Emekli ve erdemsiz bu amiraller bildiride aynen şöyle tehdit savurmuşlardır; ‘Aksi halde Türkiye Cumhuriyeti, tarihte örnekleri olan, bunalımlı ve bekası için en tehlikeli olayları yaşama risk ve tehdidiyle karşılaşabilecektir.’ Bu ifadeler neyin dayatması, neyin habercisidir? ‘Aksi halde’ diye başlayan muhtıra bildirisinin neresi ifade özgürlüğü, neresi demokrasi çağrısıdır? Buna demokrasi ve ifade özgürlüğü diyenler vesayetçi odaklar, demokrasi karşıtları, emperyalizm piyonları, Türkiye düşmanları, damgalı darbe çığırtkanlarıdır.
Akılları sıra, 15 Temmuz’un rövanşını almaya çalışan, ara rejim özlemiyle yanıp kavrulan utanmazlara Türk milleti haddini bildirecek güce de cesarete de hamiyete de fazlasıyla haizdir. Hiç kimse sinir uçlarımızla oynamasın. Darbeler sayfası kapanmıştır. Kahraman Türk Silahlı Kuvvetleri’mizi hiçbir alçak tahrik edemeyecek, karanlık bir tünele çekemeyecektir” ifadesini kullandı.
‘RÜTBELERİ SÖKÜLMELİDİR’
Bahçeli, bildiriye imza atanların hesap verme vakti geldiğini söyleyerek, “Bir kez daha söylüyor ve beklentimizi açıklıyorum; İbreti alem için, 104 emekli amiralin rütbeleri sökülmelidir. Emeklilik hakları ellerinden alınmalı, emekli maaşları kesilmelidir. Bildiriyle ilgili adli ve idari soruşturma derinleştirilerek tekemmül ettirilmelidir. Arkasında kim var, önünde kimler duruyor, alayı ortaya çıkarılmalı ve milletimize teşhir edilmelidir” dedi.

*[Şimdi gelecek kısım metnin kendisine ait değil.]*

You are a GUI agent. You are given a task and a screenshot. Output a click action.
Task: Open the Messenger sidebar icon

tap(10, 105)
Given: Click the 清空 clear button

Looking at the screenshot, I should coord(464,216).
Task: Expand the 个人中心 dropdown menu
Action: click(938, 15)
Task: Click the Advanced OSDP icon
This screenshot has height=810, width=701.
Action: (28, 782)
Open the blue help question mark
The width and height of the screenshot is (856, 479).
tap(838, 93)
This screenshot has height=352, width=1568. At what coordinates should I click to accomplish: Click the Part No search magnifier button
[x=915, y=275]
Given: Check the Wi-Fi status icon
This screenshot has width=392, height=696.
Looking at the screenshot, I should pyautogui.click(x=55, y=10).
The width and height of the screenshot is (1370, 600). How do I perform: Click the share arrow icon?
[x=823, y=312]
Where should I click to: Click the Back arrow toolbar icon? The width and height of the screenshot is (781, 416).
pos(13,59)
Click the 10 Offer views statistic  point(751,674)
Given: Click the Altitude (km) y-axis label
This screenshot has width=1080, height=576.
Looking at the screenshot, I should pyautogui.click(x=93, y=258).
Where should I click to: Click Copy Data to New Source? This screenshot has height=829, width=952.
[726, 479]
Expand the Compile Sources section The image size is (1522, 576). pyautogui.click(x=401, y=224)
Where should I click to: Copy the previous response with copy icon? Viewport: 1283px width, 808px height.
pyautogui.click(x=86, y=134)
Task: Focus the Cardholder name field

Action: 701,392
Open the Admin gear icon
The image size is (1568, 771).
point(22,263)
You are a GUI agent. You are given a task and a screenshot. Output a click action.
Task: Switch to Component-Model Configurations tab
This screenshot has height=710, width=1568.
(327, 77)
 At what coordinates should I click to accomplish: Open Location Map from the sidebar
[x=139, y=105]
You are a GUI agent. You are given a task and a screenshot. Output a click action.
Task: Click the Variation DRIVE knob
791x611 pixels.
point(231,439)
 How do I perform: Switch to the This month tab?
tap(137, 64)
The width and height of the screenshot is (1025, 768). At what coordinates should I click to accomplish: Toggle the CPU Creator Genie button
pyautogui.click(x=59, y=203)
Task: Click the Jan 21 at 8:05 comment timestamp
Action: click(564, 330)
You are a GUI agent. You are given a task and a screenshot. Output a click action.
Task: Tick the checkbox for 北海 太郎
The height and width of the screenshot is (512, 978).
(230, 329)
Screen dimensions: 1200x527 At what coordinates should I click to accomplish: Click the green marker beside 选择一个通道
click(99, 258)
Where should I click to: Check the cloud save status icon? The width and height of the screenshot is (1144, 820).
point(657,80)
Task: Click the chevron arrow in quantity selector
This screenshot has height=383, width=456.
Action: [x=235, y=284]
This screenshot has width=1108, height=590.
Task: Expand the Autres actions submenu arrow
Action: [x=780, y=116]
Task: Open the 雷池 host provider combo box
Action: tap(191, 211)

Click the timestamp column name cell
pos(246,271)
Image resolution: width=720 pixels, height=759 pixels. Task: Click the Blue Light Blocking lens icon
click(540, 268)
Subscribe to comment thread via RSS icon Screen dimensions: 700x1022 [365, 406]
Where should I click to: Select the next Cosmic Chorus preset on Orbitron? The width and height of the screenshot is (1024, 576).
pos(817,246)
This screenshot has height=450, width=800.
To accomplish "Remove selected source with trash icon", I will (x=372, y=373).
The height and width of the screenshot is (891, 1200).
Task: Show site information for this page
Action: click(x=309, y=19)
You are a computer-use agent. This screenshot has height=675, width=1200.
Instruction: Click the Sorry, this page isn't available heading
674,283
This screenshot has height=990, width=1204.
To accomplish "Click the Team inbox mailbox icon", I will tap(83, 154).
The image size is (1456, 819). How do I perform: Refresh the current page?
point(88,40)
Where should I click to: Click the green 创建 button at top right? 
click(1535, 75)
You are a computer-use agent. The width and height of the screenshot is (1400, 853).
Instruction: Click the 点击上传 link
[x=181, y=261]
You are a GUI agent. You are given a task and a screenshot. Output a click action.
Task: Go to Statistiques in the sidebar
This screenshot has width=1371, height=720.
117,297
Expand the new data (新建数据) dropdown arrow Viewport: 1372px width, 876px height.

‘GÖRÜNMEYEN İMZA KILIÇDAROĞLU’NA AİT’
Bahçeli, bildiriye karşı muhalefet partilerinin tutumunu da eleştirerek, “Bizi bir başka dehşete düşüren husus ise 4 Nisan bildirisine yönelik muhalefet partilerinin aldığı sakat ve sancılı pozisyondur. CHP yönetimi bir kere daha demokrasiyle ters düşmüştür. Bir kez daha darbe hasreti çeken çapulcularla birleşmiştir. Ve 4 Nisan bildirisinin görünmeyen imzası Kılıçdaroğlu’na aittir. CHP’li bir grup başkanvekili de emekli amiralleri kastederek, ‘Vatansever eleştirileri tebrik ediyorum’ diyecek kadar alçalabilmiş ve seviyesizliğin markası olmuştur. Türk milletine parmak sallamanın adı ne zamandır ‘vatanseverlik’ olarak tanımlanmaktadır? Bu dil, kepaze bir dildir, bu dil zehir ve zillet dilidir” değerlendirmesinde bulundu.
‘HDP KAPATILMALIDIR’
Bahçeli, Anayasa Mahkemesi’nin HDP’nin kapatılması hakkındaki iddianameyi iade ettiğini anımsatarak, şunları kaydetti:
“Gerekçe olarak usul eksiklikleri gösterilmiştir. Terörle mücadele kararlılığının zirve yaptığı, kahraman güvenlik güçlerimizin can pahasına mücadele ettiği bir süreçte, Anayasa Mahkemesi’nin HDP’yi arkalayan ve kollayan tutumu bizim nazarımızda hükümsüz, milli vicdanda yok hükmündedir.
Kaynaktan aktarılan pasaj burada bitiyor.